■ What the task asks:
Give the lines from the one containing "Focus the Client" through the one containing "click(156, 171)", inclusive, as a numbered list, leaving out any blank lines. List only those lines.

■ Records to process:
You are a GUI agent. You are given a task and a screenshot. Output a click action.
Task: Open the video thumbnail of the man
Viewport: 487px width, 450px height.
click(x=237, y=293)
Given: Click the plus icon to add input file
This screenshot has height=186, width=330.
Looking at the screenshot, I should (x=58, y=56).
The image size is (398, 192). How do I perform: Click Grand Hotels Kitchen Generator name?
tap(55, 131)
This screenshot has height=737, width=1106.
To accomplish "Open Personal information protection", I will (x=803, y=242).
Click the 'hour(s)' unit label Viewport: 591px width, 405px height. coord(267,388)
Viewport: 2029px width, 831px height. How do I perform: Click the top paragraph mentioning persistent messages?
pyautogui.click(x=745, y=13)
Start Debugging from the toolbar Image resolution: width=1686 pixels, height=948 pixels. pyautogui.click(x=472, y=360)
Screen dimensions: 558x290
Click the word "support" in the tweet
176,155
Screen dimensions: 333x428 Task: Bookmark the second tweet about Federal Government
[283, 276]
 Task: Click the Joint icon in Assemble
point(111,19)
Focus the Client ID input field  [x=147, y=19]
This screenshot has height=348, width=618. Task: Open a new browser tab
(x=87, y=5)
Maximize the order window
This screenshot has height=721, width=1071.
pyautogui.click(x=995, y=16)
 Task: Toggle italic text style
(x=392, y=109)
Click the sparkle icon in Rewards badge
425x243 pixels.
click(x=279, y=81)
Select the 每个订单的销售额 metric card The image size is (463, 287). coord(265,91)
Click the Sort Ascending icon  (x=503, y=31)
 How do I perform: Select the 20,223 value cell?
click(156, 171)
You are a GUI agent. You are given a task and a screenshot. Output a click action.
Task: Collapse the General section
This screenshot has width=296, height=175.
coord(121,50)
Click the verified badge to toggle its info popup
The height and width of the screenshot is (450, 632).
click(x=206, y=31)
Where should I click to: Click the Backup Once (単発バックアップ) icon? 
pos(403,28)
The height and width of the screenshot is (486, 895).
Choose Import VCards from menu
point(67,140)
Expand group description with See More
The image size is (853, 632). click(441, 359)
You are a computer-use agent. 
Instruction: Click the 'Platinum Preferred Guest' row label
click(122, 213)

■ Right answer:
1. Focus the Client ID input field  [x=147, y=19]
2. This screenshot has height=348, width=618. Task: Open a new browser tab
3. (x=87, y=5)
4. Maximize the order window
5. This screenshot has height=721, width=1071.
6. pyautogui.click(x=995, y=16)
7.  Task: Toggle italic text style
8. (x=392, y=109)
9. Click the sparkle icon in Rewards badge
10. 425x243 pixels.
11. click(x=279, y=81)
12. Select the 每个订单的销售额 metric card The image size is (463, 287). coord(265,91)
13. Click the Sort Ascending icon  (x=503, y=31)
14.  How do I perform: Select the 20,223 value cell?
15. click(156, 171)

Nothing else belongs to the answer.